Quanto à execução orçamental,  a DGO revelou que, embora as contas públicas continuem a registar um excedente até feveiro, o saldo reduziu-se de forma significativamente face a Janeiro, passando de 872 para 15 milhões de euros.

Embora a generalidade das rubricas da receita tenham um desempenho positivo  e a receita esteja a aumentar mais do que a despesa (2,9% contra 0,9%), há sinais de alarme nos impostos indirectos, que caíram 2,3% devido à aceleração dos reembolsos de IVA.

Embora o governo garanta que não estão em preparação medidas adicionais de contenção orçamental para este ano, quer o défice mais alto do que o previsto quer a execução orçamental a perder força tiram força negocial ao governo, nas negociações que se avizinham com a Comissão Europeia.

Negociações à vista

Portugal terá de apresentar até final de  abril o Programa de Estabilidade, um documento com as perspetivas financeiras atualizadas, e terá de contar com a vigilância apertada de Bruxelas.

Logo no início de fevereiro, quando a Comissão aprovou o esboço de orçamento português, o aviso foi claro: «A Comissão convida as autoridades portuguesas a tomas as medidas necessárias, no âmbito do processo orçamental nacional em curso, para assegurar que o orçamento para 2016 cumpre o Pacto de Estabilidade e Crescimento», lê-se no documento, que também questionava o impacto orçamental das medidas então anunciadas pelo governo, como a redução dos consumos intermédios.

Num Eurogrupo posterior, a discussão sobre eventuais medidas adicionais foi resolvida com uma expressão que ficou célebre: o governo português tomaria medidas «quando necessário». O governo tem rejeitado essa necessidade, mas a execução e o défice aumentam a incerteza.

Esta semana, o Conselho das Finanças Públicas (CFP) publicou um relatório em que antecipa que o Portugal consiga ter um défice abaixo de 3% este  ano, o que fará com que saia do Procedimento dos Défices Excessivos (PDE) na primavera de 2017.  Contudo, o organismo liderado pela economista Teodora Cardoso alerta que será necessário tomar mais medidas se o Governo quiser cumprir o défice previsto de 2,2%. O organismo antecipa que, com as medidas do orçamento, o défice global deste ano deverá ficar em 2,7% do PIB, um valor superior ao que está subjacente ao Orçamento do Estado aprovado.

Mais medidas até 2020

E, alerta o CFP, o aperto orçamental terá de continuar nos anos seguintes para cumprir  as regras europeias no que diz respeito ao défice estrutural.
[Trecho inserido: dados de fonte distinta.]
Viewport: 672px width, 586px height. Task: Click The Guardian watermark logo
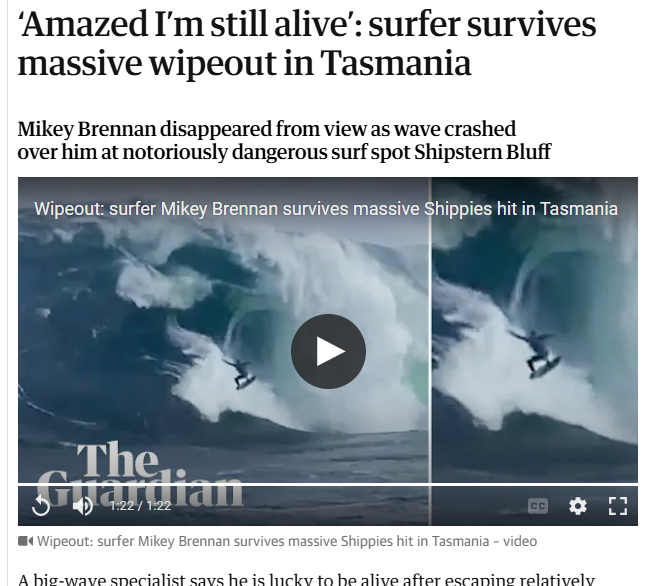(x=140, y=474)
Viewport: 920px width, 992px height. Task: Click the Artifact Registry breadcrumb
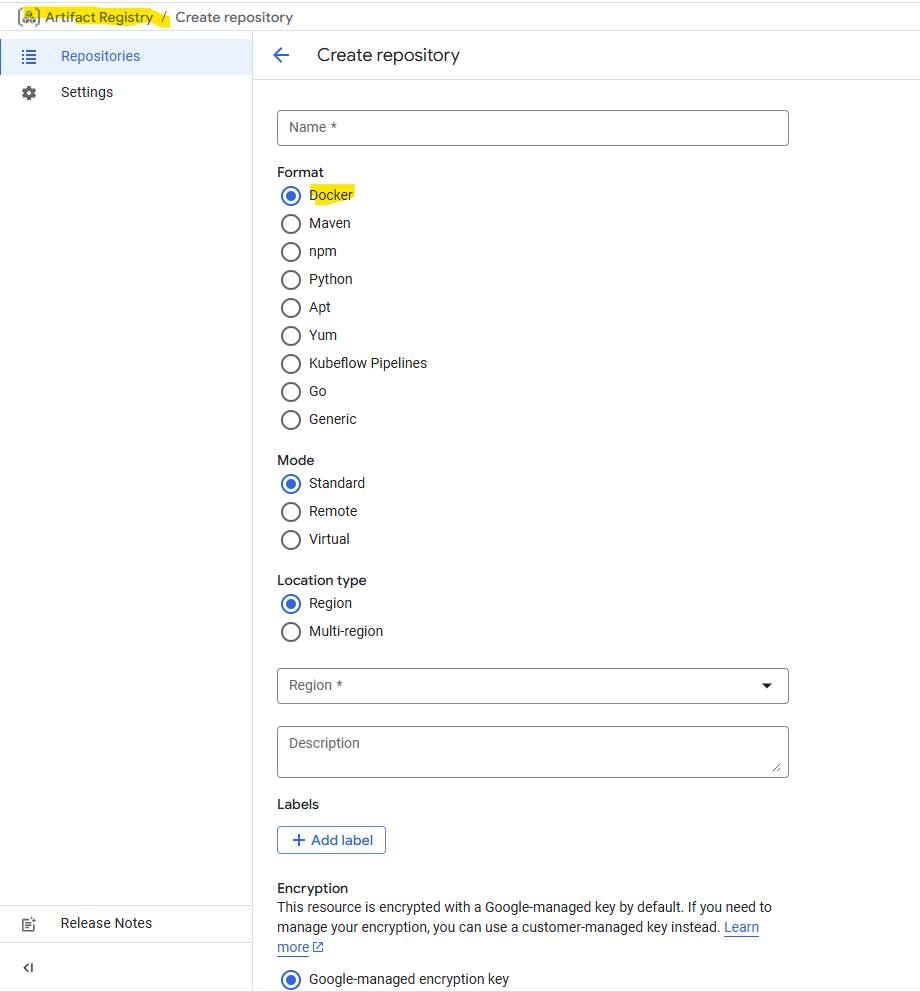[x=99, y=17]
Mesmo que a saída do PDE ocorra na Primavera de 2017, O Conselho projeta que até 2020 será necessário um esforço adicional no défice. «Apesar da melhoria deste indicador, trata-se de um resultado que apresenta uma margem de segurança reduzida», indica o relatório. 

A equipa de Teodora Cardoso assinala vários riscos, mas o principal é o possível agravamento das taxas de juro se houver uma alteração da política monetária do BCE ou se a perceção de risco-país não melhorar.

«Esta perceção dependerá fortemente da estratégia orçamental que for apresentada para o médio prazo, nomeadamente no que diz respeito às reformas estruturais a adotar», frisa o organismo, que acrescenta: «A estratégia prosseguida no curto prazo, fortemente assente na reposição de rendimentos às famílias, terá que ser complementada no médio prazo por reformas que assegurem o crescimento económico duradouro e garantam a sustentabilidade das despesas públicas».

Mesmo fora do PDE a partir de 2017, o relatório frisa que o país terá de cumprir as regras europeias no que diz respeito ao défice estrutural. O país deverá caminhar para um saldo estrutural de -0,5% do PIB, o que obrigará a novas medidas de austeridade.

«Face às projeções num cenário de políticas invariantes, isso obrigará a um ajustamento adicional em todos os anos do horizonte de projeção», indica o relatório.